The other issue with the complexity of GA is most of the time you only get one chance at getting this stuff right - and there's a lot you need to get right otherwise the data's useless - because after your game's being distributed you can't easily push changes out to all the sites your game will be on.

3) The gaforflash api is heavy - 160 kilobytes - which is an expensive addition in terms of filesize and especially performance, both of which are critical in casual games where we might already be cramming a ton of work into a 30-times-a-second loop that already doesn't run well on whatever office/college/school computer the player's using.

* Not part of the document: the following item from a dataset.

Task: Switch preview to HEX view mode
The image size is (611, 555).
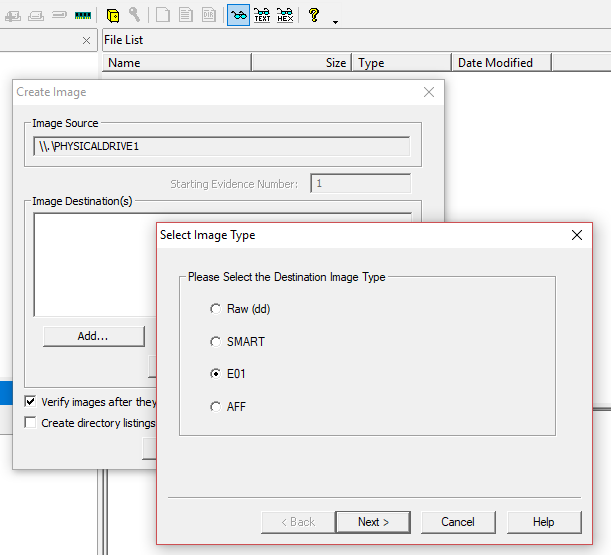Action: [x=285, y=15]
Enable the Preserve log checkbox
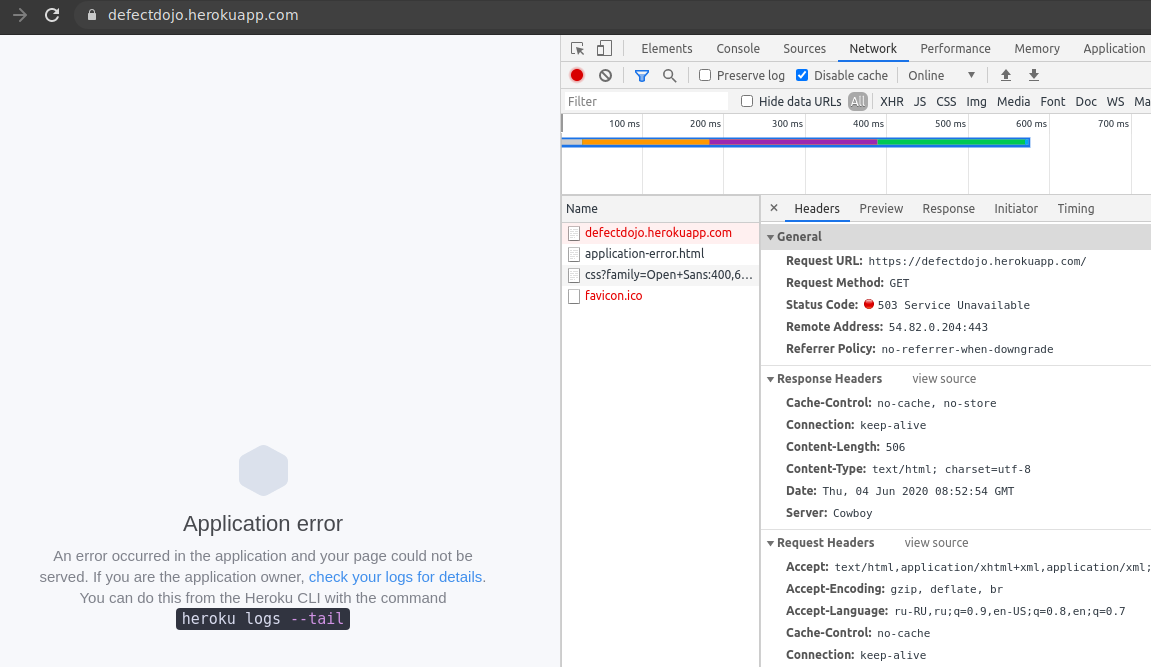This screenshot has height=667, width=1151. point(705,75)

So following my post the other day about how exactly people go about launching a beta we just leapt in and opened up. We scored a nice blog post from a prominent blogger in the Flash game space which has doubled our userbase already, and we're working hard on even more features to better-align us with the requirements for social games, and to go even deeper into casual game tracking.

It's going to be a very interesting February seeing how we cope with all the new games being added. :)


I would put an action call at the bottom of your price chart. while the user is there, get them to test the system or sign up. present an opportunity to make a decision.


Just this comment alone has made it worth posting here, I didn't even think of that heh.


I would work on some landing page optimization. For example the Join our Beta, which I am assuming is your call to action right now should be on the left side of the page and above your stats bar. Also, the first big text the user sees should be you main value point, at this point the first big text doesn't even include the word Flash or Game.


Thanks, I fixed that up most of that after you posted earlier, the join button I'm in the process of relocating.


I would work on some landing page optimization. For example the Join our Beta, which I am assuming is your call to action right now should be on the left side of the page and above your stats bar. Also, the first big text the user sees should be you main value point, at this point the first big text doesn't even include the word Flash or Game.


It's somewhat difficult to read the numbers in the middle of the page.


Thanks I made the text darker so it stands out more clearly.


I think a demo will really help in showing what your app does.